After my interview on Wednesday, I got in and checked my emails. There bold as brass was one from the dentist's magazine. They were offering me the job.
As bad as it sounds, my heart sank. Now I'm left with lots of decisions to make about all the speculation I've been putting in over the last few weeks. With no other offers on the table, it looks like I might just have to bite the bullet and take the job.
My car won't be happy and I've got a horrid feeling that I won't be either after about six months. It's so far removed -- in location and subject matter-- from where I want to be at the moment.

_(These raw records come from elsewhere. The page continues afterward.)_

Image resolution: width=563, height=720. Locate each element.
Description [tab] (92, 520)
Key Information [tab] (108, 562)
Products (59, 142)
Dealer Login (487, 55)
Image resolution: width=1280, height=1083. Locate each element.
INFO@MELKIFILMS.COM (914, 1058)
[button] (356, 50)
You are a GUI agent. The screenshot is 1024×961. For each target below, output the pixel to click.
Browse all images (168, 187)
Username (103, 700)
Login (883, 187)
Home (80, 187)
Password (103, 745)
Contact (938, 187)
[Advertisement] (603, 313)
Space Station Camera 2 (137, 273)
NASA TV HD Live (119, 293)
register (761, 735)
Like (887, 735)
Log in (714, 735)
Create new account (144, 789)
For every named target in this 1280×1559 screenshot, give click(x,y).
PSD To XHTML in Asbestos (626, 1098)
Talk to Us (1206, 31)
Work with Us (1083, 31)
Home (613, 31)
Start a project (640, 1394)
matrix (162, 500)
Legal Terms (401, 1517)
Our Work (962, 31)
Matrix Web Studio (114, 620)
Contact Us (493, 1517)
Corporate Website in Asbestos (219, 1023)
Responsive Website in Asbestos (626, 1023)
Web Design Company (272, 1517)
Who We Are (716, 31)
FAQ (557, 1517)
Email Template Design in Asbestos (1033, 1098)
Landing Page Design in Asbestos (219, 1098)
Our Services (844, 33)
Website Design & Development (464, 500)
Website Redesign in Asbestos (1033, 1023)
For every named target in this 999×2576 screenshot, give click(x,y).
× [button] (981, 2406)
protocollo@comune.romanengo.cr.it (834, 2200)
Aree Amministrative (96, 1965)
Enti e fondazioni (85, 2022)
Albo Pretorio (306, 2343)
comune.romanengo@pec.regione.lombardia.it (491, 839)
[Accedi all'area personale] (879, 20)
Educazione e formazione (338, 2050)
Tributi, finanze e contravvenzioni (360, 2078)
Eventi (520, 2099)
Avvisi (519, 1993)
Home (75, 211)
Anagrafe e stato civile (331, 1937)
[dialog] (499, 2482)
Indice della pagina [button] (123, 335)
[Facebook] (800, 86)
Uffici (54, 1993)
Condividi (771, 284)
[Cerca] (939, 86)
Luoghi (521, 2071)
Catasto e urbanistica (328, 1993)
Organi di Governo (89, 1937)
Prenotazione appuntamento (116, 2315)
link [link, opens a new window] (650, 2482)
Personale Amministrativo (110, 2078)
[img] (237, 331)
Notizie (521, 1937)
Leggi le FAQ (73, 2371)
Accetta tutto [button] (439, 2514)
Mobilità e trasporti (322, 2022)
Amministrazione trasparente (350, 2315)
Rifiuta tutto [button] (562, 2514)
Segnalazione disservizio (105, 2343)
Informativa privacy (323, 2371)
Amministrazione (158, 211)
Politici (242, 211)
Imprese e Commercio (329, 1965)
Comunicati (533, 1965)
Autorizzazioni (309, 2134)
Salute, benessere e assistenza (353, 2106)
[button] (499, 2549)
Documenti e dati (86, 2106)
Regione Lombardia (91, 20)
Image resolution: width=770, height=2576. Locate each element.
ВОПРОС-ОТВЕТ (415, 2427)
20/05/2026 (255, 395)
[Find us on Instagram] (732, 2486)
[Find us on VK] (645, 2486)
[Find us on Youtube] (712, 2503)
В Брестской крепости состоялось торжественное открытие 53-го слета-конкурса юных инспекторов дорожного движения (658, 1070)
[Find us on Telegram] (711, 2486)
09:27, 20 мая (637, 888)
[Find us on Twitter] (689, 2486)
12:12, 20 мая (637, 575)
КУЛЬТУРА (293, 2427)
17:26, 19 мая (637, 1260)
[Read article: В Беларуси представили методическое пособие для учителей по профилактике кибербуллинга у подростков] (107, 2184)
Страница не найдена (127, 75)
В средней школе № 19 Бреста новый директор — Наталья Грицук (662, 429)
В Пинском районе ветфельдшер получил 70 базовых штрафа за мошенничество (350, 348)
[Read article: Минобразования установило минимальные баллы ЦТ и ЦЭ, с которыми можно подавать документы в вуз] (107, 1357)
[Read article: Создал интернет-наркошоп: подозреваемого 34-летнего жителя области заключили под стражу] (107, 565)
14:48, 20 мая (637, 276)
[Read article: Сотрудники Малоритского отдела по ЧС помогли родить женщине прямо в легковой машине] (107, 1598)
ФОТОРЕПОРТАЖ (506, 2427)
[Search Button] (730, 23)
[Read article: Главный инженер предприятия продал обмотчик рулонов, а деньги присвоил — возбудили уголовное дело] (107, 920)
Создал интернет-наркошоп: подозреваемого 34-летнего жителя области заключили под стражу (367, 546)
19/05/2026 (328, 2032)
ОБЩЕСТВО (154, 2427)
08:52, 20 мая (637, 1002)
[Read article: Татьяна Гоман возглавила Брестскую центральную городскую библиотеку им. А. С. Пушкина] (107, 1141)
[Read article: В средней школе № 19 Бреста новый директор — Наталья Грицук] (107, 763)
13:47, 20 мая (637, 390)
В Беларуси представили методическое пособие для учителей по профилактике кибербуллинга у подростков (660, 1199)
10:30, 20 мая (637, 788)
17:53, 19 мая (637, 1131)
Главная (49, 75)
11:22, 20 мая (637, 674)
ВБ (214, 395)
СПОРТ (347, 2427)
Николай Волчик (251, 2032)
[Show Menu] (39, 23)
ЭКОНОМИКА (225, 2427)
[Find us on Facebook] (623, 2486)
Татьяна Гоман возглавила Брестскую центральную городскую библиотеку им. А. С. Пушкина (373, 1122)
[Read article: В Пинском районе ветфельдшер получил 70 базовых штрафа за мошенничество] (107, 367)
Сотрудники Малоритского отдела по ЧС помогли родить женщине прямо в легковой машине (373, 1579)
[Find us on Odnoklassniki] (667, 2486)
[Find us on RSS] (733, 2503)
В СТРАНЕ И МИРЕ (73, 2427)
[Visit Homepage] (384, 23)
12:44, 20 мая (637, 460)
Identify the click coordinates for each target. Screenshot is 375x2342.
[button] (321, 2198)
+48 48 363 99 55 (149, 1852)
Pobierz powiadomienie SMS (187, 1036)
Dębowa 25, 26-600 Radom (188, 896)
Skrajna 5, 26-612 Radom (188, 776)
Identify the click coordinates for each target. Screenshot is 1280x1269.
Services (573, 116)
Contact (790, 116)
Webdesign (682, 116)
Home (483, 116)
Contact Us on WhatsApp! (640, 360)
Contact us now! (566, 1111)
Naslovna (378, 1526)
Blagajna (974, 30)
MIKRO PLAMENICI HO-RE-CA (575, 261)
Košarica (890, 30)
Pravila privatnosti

Also, they want someone for the long haul (they said at least 18 months) and that's definitely nowhere near how long I saw myself staying there. I was thinking, put in a sly 9 month placement and then fuck off. Get a better job and leave the dentistry publishing mourning my departure.
They've given me a start date and I'm really going to have to put my thinking cap on to work out what my next move is going to be. Moneywise, I desperately have to start working soon. I just don't want to feel like my hand is being forced to take a job I'm not anywhere near 100% sure about taking.
So in the meantime, I've been applying for other stuff. Quite promisingly, I've got another interview next week for a trainee features writing position. Again it's miles out the way (what is it with me only being offered jobs in the arse end of nowhere?), but the job is a lot further up my street then the other one.
So who knows. Fucking hell I need a drink. But, I mustn't succumb!